- _What this task involves_: Extract each line from the items below that contains the string "screenshot", with case counting.
○ ○ ○ ○
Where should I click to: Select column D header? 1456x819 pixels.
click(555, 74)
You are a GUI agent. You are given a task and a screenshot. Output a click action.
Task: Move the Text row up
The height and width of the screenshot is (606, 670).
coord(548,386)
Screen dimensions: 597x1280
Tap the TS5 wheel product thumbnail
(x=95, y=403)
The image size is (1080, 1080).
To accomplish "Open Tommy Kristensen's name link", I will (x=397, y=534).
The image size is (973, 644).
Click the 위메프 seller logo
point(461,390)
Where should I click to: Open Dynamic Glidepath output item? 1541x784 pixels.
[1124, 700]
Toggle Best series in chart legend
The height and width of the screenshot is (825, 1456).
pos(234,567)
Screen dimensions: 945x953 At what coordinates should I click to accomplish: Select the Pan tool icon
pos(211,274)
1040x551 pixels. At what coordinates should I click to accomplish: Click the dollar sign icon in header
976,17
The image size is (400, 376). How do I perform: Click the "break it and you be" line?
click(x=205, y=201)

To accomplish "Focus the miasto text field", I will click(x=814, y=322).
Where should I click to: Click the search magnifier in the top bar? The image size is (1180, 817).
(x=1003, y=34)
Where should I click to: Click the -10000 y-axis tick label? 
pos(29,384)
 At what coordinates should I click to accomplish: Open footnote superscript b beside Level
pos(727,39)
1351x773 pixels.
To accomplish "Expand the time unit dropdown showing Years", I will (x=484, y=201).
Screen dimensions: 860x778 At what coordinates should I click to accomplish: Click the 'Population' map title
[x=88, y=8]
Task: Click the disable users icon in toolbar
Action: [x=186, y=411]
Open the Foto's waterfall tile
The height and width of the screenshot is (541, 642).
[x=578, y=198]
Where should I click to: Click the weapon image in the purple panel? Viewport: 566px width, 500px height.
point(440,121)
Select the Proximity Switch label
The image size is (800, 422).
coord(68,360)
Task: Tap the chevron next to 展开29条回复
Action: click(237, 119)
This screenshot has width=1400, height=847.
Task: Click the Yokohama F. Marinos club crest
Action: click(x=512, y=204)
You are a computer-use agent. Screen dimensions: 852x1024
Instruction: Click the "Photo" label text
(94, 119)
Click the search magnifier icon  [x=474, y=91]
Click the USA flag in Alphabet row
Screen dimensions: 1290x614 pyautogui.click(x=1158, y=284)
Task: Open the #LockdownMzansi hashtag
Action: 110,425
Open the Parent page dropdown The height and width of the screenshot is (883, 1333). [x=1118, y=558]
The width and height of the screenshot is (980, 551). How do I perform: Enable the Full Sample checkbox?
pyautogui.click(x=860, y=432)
○ ○ ○ ○
- _Solution for this exercise_:
You are a GUI agent. You are given a task and a screenshot. Output a click action.
The height and width of the screenshot is (606, 670).
The height and width of the screenshot is (825, 1456).
The height and width of the screenshot is (541, 642).
This screenshot has width=1400, height=847.
Open the Parent page dropdown The height and width of the screenshot is (883, 1333). [x=1118, y=558]
The width and height of the screenshot is (980, 551). How do I perform: Enable the Full Sample checkbox?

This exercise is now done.